Output all entries below exactly as they are given.

[Data entries]
.....
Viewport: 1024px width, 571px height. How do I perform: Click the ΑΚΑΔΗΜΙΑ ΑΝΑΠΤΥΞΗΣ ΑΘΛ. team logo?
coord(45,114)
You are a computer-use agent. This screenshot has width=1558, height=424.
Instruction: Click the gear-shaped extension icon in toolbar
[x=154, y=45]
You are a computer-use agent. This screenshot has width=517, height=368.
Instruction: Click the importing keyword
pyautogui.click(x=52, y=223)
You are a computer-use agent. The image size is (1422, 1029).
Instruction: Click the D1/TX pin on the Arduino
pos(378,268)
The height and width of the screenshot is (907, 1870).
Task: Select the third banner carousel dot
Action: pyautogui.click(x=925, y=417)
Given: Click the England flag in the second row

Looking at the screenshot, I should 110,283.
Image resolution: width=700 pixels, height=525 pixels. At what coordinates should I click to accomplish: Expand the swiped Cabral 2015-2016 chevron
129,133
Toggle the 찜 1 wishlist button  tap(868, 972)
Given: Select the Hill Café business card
.....
Exercise response:
Viewport: 1024px width, 571px height. How do I perform: Click the ΑΚΑΔΗΜΙΑ ΑΝΑΠΤΥΞΗΣ ΑΘΛ. team logo?
coord(45,114)
You are a computer-use agent. This screenshot has width=1558, height=424.
Instruction: Click the gear-shaped extension icon in toolbar
[x=154, y=45]
You are a computer-use agent. This screenshot has width=517, height=368.
Instruction: Click the importing keyword
pyautogui.click(x=52, y=223)
You are a computer-use agent. The image size is (1422, 1029).
Instruction: Click the D1/TX pin on the Arduino
pos(378,268)
The height and width of the screenshot is (907, 1870).
Task: Select the third banner carousel dot
Action: pyautogui.click(x=925, y=417)
Given: Click the England flag in the second row

Looking at the screenshot, I should 110,283.
Image resolution: width=700 pixels, height=525 pixels. At what coordinates should I click to accomplish: Expand the swiped Cabral 2015-2016 chevron
129,133
Toggle the 찜 1 wishlist button  tap(868, 972)
Given: Select the Hill Café business card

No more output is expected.